Problem to work on ▸
Return the lines below without any changes, starting with the line that contains "Task: Collapse the Extension" and going on through the line that contains "click(33, 115)", both included.
* Begin Record set *
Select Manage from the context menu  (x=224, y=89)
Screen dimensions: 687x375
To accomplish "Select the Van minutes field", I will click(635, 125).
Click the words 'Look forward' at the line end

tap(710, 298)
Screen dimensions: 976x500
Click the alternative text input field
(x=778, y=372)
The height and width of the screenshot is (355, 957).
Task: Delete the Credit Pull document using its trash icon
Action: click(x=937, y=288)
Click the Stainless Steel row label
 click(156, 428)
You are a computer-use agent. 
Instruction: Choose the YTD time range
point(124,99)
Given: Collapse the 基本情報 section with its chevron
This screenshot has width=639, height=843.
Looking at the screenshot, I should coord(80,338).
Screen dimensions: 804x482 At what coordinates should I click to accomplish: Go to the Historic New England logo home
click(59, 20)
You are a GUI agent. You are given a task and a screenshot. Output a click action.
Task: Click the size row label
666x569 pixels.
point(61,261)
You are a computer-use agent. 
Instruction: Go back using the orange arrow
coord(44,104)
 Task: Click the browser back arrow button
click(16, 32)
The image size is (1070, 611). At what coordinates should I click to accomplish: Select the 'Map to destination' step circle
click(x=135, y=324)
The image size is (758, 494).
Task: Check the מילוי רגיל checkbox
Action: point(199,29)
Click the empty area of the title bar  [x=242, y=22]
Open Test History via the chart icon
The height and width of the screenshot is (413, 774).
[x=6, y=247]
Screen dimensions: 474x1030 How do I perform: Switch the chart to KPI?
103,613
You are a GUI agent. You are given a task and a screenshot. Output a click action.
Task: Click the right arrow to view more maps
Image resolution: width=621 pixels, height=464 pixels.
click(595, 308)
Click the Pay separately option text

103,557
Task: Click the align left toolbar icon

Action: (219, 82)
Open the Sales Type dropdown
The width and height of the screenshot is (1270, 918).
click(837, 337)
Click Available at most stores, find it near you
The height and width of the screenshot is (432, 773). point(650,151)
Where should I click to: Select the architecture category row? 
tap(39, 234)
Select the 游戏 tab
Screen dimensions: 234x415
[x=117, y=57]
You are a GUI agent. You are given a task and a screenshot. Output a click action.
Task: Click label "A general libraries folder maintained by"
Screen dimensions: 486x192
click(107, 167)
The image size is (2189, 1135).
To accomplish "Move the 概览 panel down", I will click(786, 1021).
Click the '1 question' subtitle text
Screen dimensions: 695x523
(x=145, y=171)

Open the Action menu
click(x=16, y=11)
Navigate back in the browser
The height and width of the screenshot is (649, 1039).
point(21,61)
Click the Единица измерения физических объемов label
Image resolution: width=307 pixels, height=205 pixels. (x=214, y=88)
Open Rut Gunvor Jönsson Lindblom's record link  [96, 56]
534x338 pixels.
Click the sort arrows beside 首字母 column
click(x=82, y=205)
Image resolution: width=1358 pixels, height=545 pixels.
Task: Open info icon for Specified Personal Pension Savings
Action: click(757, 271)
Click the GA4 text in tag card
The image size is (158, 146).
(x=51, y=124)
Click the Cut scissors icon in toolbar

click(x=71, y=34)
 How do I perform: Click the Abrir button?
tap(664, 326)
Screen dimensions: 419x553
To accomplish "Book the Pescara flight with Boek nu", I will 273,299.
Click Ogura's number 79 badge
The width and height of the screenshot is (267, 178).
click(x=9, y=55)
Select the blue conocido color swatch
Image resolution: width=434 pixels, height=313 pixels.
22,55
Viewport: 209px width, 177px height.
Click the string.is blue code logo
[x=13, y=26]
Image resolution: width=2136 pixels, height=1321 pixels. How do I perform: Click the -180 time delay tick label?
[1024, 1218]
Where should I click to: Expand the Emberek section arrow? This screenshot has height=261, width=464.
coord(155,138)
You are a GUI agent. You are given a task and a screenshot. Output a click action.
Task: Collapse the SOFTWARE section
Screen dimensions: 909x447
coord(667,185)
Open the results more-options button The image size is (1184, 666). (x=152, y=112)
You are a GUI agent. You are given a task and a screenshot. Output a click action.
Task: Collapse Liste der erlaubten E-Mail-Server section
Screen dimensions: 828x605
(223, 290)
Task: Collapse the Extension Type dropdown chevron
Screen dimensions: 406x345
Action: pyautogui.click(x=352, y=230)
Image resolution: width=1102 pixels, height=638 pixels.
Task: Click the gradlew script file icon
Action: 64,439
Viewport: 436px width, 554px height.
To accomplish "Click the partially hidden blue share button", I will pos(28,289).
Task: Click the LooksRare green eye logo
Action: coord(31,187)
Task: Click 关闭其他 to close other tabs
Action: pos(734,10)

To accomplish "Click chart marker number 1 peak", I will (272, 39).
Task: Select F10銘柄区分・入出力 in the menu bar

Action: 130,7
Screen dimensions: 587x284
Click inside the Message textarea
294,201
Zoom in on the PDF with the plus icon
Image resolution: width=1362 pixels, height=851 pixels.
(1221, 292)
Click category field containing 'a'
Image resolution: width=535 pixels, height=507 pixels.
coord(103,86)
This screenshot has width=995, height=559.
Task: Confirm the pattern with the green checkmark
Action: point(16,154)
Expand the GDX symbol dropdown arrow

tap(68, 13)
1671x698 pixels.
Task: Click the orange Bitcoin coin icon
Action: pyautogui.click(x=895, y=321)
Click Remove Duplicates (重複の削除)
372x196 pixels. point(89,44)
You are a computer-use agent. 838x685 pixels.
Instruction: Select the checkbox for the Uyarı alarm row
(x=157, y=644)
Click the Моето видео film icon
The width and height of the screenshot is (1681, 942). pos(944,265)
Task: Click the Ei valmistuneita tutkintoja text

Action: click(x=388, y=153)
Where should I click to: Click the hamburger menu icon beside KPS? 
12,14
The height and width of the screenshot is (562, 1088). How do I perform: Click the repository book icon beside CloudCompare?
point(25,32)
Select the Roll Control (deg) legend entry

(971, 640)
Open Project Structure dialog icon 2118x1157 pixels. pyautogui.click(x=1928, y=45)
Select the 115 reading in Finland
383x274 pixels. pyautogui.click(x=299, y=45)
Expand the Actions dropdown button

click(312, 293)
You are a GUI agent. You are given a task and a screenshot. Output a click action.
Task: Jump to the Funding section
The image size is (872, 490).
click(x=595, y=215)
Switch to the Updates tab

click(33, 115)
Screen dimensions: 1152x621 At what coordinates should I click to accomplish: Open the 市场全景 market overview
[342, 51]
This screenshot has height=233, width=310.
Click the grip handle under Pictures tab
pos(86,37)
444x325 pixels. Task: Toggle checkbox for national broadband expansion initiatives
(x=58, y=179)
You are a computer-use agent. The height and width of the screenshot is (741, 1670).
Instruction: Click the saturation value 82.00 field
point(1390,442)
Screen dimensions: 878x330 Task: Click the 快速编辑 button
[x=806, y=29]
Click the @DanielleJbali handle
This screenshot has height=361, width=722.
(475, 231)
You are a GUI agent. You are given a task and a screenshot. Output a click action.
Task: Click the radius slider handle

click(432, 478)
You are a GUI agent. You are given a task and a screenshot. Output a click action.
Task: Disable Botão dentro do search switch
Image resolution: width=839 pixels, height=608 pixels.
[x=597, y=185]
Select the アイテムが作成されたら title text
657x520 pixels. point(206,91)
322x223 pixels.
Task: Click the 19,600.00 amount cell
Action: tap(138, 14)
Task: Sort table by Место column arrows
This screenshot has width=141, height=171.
* End Record set *
Complete output ▸
Task: Collapse the Extension Type dropdown chevron
Screen dimensions: 406x345
Action: pyautogui.click(x=352, y=230)
Image resolution: width=1102 pixels, height=638 pixels.
Task: Click the gradlew script file icon
Action: 64,439
Viewport: 436px width, 554px height.
To accomplish "Click the partially hidden blue share button", I will pos(28,289).
Task: Click the LooksRare green eye logo
Action: coord(31,187)
Task: Click 关闭其他 to close other tabs
Action: pos(734,10)

To accomplish "Click chart marker number 1 peak", I will (272, 39).
Task: Select F10銘柄区分・入出力 in the menu bar

Action: 130,7
Screen dimensions: 587x284
Click inside the Message textarea
294,201
Zoom in on the PDF with the plus icon
Image resolution: width=1362 pixels, height=851 pixels.
(1221, 292)
Click category field containing 'a'
Image resolution: width=535 pixels, height=507 pixels.
coord(103,86)
This screenshot has width=995, height=559.
Task: Confirm the pattern with the green checkmark
Action: point(16,154)
Expand the GDX symbol dropdown arrow

tap(68, 13)
1671x698 pixels.
Task: Click the orange Bitcoin coin icon
Action: pyautogui.click(x=895, y=321)
Click Remove Duplicates (重複の削除)
372x196 pixels. point(89,44)
You are a computer-use agent. 838x685 pixels.
Instruction: Select the checkbox for the Uyarı alarm row
(x=157, y=644)
Click the Моето видео film icon
The width and height of the screenshot is (1681, 942). pos(944,265)
Task: Click the Ei valmistuneita tutkintoja text

Action: click(x=388, y=153)
Where should I click to: Click the hamburger menu icon beside KPS? 
12,14
The height and width of the screenshot is (562, 1088). How do I perform: Click the repository book icon beside CloudCompare?
point(25,32)
Select the Roll Control (deg) legend entry

(971, 640)
Open Project Structure dialog icon 2118x1157 pixels. pyautogui.click(x=1928, y=45)
Select the 115 reading in Finland
383x274 pixels. pyautogui.click(x=299, y=45)
Expand the Actions dropdown button

click(312, 293)
You are a GUI agent. You are given a task and a screenshot. Output a click action.
Task: Jump to the Funding section
The image size is (872, 490).
click(x=595, y=215)
Switch to the Updates tab

click(33, 115)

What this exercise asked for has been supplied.